Of the records that follow, copy only the lines from the line containing "ค้นหา (90, 94)" to the line containing "Duty Manager (39, 289)", both included, exactly as written.

Stored data entries:
§ §
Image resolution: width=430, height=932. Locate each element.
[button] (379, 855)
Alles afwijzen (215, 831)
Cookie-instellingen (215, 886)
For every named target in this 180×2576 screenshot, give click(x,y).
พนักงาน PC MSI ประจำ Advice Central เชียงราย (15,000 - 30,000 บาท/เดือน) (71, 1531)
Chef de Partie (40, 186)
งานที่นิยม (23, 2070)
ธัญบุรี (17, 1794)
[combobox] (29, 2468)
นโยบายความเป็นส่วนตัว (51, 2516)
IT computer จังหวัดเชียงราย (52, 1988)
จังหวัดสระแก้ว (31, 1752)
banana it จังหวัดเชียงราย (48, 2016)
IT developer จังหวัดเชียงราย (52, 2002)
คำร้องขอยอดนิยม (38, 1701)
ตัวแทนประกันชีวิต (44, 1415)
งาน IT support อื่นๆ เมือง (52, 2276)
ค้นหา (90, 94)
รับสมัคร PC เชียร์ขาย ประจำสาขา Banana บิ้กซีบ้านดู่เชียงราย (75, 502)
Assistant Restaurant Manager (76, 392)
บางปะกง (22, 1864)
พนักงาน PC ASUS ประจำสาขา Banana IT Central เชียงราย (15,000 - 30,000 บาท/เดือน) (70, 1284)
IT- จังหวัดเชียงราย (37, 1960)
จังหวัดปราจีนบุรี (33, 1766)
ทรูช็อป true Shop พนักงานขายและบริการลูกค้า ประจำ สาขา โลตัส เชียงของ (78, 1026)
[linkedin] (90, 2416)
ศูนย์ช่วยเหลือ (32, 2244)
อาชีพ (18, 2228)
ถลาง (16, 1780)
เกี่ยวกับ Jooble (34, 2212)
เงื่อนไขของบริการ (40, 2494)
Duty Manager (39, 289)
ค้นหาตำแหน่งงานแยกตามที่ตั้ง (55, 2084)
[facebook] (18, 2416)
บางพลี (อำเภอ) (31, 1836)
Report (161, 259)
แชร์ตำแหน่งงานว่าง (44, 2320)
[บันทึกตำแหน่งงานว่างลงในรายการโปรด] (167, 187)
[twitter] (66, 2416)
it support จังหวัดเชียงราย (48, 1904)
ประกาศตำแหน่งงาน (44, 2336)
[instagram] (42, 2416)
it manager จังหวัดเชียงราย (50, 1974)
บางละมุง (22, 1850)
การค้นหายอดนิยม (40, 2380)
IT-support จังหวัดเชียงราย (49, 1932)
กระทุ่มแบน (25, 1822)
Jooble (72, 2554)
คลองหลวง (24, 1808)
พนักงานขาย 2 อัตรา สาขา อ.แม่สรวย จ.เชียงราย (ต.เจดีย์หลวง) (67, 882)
§ §
▶ [Written reply]:
ค้นหา (90, 94)
รับสมัคร PC เชียร์ขาย ประจำสาขา Banana บิ้กซีบ้านดู่เชียงราย (75, 502)
Assistant Restaurant Manager (76, 392)
บางปะกง (22, 1864)
พนักงาน PC ASUS ประจำสาขา Banana IT Central เชียงราย (15,000 - 30,000 บาท/เดือน) (70, 1284)
IT- จังหวัดเชียงราย (37, 1960)
จังหวัดปราจีนบุรี (33, 1766)
ทรูช็อป true Shop พนักงานขายและบริการลูกค้า ประจำ สาขา โลตัส เชียงของ (78, 1026)
[linkedin] (90, 2416)
ศูนย์ช่วยเหลือ (32, 2244)
อาชีพ (18, 2228)
ถลาง (16, 1780)
เกี่ยวกับ Jooble (34, 2212)
เงื่อนไขของบริการ (40, 2494)
Duty Manager (39, 289)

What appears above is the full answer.